Stored data entries

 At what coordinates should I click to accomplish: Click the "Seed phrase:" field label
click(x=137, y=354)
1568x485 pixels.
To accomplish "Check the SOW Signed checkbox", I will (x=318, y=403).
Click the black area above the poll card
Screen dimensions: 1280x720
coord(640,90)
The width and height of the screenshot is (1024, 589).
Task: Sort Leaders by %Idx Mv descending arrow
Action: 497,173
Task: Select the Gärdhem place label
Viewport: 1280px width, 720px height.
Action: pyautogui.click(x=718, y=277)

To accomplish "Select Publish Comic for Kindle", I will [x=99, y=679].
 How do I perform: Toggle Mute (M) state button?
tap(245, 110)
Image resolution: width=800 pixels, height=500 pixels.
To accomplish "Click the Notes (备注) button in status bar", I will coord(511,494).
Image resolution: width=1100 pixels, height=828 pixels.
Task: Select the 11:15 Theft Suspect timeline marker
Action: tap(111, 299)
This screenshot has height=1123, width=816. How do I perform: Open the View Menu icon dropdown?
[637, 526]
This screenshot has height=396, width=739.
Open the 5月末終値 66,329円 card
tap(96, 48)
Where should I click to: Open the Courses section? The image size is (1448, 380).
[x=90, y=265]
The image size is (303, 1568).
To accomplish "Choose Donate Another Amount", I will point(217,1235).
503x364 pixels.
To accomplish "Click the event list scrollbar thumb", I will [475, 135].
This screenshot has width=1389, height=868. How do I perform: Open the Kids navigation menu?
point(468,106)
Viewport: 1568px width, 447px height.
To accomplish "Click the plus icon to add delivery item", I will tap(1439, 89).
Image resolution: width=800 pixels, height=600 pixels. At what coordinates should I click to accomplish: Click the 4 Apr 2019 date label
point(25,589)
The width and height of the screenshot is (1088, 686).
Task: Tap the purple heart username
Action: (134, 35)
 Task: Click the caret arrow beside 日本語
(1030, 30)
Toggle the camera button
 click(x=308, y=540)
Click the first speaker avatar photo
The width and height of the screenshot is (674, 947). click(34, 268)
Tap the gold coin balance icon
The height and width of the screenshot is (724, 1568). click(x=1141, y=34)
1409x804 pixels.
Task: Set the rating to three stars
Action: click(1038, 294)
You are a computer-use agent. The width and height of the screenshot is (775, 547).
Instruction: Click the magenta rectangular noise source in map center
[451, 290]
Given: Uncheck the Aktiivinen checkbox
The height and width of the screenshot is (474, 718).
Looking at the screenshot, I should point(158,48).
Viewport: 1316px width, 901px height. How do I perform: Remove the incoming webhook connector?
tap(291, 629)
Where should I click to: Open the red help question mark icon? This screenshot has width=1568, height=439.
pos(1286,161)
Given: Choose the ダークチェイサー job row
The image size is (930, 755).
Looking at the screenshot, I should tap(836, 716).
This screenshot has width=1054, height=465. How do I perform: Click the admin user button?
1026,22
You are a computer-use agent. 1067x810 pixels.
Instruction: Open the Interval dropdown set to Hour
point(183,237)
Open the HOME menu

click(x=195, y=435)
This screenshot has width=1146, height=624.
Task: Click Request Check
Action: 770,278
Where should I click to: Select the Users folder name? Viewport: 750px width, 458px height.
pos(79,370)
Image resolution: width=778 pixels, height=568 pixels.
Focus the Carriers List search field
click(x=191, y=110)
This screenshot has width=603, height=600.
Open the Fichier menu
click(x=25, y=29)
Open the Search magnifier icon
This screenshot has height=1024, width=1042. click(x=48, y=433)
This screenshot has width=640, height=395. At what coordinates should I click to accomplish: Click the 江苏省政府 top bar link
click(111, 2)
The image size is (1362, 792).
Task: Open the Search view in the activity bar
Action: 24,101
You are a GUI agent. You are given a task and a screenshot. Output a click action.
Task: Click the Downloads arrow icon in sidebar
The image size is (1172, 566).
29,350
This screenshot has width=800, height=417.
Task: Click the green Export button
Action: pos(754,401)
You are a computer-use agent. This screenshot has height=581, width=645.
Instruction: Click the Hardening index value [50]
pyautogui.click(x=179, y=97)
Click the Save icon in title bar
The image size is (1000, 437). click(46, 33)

> Work required
Tally the lines of the entries that carry the word "Choose" and say only that number.

> Result
2